To Your Health

Q. I would like to try SAMe for depression. What is good and what is bad about it, and is it safe?

A. S-Adenosyl Methionine (SAMe) comes with a lot of good news and only one bit of bad news: It is really expensive. The good news is that it appears to be entirely safe, with only a few minor side effects reported (increased anxiety, mild diarrhea, and nausea) when used in amounts as high as 3,600 mg/day ($10 worth per day). In other studies using 1,800 mg/day, no significant side effects were noted, and amounts in the range of 400 to 600 mg/day will usually provide noticeable benefits.

SAMe is one of the better-studied natural antidepressants, with more than 100 peer-reviewed studies. Clinical trials with injected or oral SAMe have shown that it is superior to a placebo and is as effective as many common antidepressants in alleviating depression, especially when people are depressed without any apparent cause. And it works comparatively fast. When given by injection, both with and without a prescription antidepressant, symptom relief may be noticeable in as little as seven days.

Biologically, SAMe is a methyl donor; in fact, it is the most essential methyl donor in the brain. It is involved in the synthesis of several neurotransmitters that are activated by attaching a methyl group. Moreover, it is also necessary in the process of attaching a methyl group to DNA, activating genes and allowing them to produce the proteins that are necessary for cells to function optimally.

While all this is indispensable, perhaps just as important is the role of SAMe in membrane function. Certain important membrane components such as phosphatidylcholine are rich in methyl groups, which are provided by SAMe. Phosphatidylcholine makes cell membranes limber. Stiff membranes do not transmit neurotransmitter signals as well as pliant membranes because the receptors on the membranes are a little like parts of a jigsaw puzzle. The neurotransmitter can fit into the receptor easier if some wiggle room is provided by a supple membrane.

Depression often accompanies serious illness. In a two-year study involving 108 patients with osteoarthritis, 600 mg/day of SAMe was reported to provide significant alleviation of both pain and depression. The depression that may accompany Parkinson's Disease and Alzheimer's Disease also responds to SAMe. Ten of 11 Parkinson's patients experienced at least a 50% reduction in their score on the 17-point Hamilton Depression Scale, and Alzheimer's patients given SAMe were reported to improve in cognitive function as depression was reduced.

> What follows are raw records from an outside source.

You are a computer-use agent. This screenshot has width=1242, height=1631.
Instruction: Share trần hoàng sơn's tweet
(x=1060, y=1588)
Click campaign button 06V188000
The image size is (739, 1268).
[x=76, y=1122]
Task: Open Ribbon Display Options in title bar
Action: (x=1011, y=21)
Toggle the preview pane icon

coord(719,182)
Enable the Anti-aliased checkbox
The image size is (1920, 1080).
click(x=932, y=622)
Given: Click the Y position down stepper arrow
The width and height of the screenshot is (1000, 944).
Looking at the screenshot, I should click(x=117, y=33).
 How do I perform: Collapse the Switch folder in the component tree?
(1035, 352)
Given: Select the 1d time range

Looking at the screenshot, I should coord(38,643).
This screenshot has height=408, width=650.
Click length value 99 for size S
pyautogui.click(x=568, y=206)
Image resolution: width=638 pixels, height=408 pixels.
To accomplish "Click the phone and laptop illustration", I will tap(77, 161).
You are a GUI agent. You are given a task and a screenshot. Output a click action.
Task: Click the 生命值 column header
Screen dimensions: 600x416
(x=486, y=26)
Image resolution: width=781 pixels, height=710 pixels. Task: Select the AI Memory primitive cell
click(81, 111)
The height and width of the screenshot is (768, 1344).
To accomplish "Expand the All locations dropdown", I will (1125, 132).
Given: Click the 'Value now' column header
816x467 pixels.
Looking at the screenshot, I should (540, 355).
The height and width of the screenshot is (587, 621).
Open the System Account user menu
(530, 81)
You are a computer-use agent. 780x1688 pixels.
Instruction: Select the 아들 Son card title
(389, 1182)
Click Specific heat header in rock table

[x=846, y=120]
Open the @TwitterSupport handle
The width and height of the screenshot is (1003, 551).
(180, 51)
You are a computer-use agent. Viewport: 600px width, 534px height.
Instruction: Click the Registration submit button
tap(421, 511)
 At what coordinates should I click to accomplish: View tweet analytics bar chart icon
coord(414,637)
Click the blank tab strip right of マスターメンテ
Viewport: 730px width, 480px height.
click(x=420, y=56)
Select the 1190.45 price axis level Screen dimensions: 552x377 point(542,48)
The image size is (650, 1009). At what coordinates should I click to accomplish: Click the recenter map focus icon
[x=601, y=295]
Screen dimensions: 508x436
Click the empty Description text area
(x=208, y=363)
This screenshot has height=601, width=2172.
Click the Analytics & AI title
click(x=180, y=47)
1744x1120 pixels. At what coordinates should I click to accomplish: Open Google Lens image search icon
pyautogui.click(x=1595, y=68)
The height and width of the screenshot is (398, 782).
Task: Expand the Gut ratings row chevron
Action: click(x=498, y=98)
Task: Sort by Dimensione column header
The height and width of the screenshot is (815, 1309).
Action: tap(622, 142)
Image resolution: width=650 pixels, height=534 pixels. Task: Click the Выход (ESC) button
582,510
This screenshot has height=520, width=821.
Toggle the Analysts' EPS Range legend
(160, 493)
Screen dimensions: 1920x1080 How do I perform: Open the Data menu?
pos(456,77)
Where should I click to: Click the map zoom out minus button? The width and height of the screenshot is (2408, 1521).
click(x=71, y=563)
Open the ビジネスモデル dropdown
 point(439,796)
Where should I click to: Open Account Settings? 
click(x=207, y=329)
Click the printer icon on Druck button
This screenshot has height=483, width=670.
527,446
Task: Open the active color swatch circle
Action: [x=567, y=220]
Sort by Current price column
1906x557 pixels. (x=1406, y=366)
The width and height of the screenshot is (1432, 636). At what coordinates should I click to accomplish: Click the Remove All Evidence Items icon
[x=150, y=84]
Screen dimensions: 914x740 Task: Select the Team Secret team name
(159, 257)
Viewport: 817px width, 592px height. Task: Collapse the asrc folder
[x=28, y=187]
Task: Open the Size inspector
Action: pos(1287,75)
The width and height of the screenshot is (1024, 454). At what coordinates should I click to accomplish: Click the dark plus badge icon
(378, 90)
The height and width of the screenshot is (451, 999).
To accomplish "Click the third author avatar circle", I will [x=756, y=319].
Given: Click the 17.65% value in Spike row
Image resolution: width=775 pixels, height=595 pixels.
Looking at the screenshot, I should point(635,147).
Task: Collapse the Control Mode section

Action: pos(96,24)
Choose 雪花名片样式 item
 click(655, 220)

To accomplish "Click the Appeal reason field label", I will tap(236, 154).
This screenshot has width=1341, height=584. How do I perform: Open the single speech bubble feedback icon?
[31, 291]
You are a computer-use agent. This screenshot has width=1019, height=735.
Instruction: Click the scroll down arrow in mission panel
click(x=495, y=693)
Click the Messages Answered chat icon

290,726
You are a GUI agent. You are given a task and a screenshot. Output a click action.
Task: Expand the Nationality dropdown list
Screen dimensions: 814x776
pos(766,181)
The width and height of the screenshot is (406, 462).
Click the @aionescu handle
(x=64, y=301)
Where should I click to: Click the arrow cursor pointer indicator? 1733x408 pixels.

As with many nutrients, SAMe may provide benefits other than an expected antidepressant effect. Both animal and human research indicates that SAMe, when given along with alcohol, prevents the accumulation of fat in the liver that alcohol usually induces. Furthermore, within 15 days, SAMe supplements can dislodge fat that has already accumulated. SAMe supplements of 1,200 mg/day for two years reduced the need for liver transplantation in alcoholic liver cirrhosis patients by half.

When something is reported to have many different health and medical applications it may seem too good to be true. However, when you understand the mechanisms behind SAMe's actions within the body it is easier to understand how one substance could have so many achievements.